**Task instructions:**
Narrow the data below down to the lines containing "output".

**Records for this exercise:**
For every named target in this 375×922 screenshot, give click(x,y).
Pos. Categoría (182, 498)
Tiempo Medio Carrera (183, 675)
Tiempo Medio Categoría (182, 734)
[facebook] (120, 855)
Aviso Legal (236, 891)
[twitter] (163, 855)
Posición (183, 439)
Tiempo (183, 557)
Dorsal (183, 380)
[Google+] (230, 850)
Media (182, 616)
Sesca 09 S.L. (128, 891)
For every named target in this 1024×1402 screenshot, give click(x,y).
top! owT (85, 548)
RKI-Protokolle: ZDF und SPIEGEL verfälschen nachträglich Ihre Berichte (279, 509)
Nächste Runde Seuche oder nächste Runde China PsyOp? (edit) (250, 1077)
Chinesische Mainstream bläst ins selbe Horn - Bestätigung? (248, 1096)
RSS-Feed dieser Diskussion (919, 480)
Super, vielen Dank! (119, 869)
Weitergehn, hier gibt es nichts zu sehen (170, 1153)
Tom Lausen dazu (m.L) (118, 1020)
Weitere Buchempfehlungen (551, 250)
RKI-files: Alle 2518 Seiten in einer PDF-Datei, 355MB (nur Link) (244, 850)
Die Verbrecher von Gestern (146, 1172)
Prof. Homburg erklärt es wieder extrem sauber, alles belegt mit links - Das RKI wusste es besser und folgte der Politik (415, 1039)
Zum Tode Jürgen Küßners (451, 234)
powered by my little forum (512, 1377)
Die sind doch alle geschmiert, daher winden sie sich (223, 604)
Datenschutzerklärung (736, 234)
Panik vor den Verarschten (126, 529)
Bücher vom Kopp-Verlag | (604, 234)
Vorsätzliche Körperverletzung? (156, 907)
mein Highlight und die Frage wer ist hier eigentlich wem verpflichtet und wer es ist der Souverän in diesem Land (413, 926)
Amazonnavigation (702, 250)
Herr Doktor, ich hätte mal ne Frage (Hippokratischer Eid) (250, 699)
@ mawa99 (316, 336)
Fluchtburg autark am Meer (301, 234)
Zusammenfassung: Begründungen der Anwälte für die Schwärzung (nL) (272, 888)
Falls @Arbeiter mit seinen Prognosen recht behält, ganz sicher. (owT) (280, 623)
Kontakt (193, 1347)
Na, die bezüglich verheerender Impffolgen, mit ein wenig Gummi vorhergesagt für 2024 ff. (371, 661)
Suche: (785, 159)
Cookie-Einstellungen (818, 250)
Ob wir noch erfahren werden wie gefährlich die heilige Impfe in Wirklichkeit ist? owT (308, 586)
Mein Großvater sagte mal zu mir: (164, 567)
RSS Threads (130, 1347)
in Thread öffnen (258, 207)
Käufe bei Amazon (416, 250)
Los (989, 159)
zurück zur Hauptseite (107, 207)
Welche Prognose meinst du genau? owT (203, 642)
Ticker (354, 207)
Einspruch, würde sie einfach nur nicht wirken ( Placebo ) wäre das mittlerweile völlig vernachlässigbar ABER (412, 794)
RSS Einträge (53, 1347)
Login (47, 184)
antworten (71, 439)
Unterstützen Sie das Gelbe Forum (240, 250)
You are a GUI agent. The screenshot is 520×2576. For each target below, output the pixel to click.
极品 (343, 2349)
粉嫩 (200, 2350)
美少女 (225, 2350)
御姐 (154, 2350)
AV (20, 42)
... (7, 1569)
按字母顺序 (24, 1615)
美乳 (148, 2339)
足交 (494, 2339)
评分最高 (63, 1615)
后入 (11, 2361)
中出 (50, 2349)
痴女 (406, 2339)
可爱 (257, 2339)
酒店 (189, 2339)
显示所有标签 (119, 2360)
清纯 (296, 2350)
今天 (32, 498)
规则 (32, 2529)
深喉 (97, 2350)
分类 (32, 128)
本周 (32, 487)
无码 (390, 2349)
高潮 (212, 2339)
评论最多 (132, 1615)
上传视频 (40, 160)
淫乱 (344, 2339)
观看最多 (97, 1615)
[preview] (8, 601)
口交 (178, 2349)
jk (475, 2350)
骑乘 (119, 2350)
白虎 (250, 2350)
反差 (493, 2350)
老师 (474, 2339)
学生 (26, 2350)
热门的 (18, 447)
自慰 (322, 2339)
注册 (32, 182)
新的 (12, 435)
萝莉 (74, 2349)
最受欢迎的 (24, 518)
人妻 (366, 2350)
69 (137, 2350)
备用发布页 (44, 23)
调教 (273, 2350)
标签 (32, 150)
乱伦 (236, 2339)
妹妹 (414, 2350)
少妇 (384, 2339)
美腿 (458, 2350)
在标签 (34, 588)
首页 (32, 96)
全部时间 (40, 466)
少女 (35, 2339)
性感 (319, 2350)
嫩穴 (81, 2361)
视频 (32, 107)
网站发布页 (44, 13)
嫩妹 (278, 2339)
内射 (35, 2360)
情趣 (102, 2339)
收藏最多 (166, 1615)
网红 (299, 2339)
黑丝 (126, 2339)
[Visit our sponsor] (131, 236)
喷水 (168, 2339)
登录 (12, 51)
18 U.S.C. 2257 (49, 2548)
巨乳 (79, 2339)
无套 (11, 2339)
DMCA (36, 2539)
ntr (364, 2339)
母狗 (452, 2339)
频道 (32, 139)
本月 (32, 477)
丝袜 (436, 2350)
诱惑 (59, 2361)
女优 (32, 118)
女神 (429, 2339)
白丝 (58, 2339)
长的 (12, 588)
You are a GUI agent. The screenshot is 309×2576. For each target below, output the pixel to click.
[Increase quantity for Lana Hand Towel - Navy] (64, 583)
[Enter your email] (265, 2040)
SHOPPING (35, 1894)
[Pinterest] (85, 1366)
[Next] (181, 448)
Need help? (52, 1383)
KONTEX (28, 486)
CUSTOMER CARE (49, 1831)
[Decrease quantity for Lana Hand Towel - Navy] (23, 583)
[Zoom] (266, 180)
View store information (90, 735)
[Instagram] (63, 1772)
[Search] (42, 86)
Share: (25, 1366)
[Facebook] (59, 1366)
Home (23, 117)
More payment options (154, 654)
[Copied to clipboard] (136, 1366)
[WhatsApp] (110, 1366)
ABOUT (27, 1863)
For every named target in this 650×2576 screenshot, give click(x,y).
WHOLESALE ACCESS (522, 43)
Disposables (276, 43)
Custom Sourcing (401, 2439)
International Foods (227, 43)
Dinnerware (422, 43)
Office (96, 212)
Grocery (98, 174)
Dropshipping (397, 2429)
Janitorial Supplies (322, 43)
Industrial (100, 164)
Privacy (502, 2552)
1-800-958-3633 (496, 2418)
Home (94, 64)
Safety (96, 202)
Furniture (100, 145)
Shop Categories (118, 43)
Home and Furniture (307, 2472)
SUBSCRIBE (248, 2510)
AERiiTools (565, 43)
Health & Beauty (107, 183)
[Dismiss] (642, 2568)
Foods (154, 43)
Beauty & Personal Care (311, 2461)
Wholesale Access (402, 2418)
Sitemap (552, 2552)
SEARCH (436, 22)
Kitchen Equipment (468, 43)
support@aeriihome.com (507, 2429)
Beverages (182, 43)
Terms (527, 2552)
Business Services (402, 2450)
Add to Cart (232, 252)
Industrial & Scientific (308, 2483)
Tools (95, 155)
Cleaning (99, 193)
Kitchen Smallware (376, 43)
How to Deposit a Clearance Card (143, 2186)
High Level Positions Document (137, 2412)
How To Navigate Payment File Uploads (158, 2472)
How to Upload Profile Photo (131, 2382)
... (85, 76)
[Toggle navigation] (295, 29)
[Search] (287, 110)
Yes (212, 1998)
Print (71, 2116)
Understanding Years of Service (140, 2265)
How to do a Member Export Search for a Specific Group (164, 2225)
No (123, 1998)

**Response area:**
You are a GUI agent. The screenshot is 520×2576. For each target below, output the pixel to click.
You are a GUI agent. The screenshot is 309×2576. For each target below, output the pixel to click.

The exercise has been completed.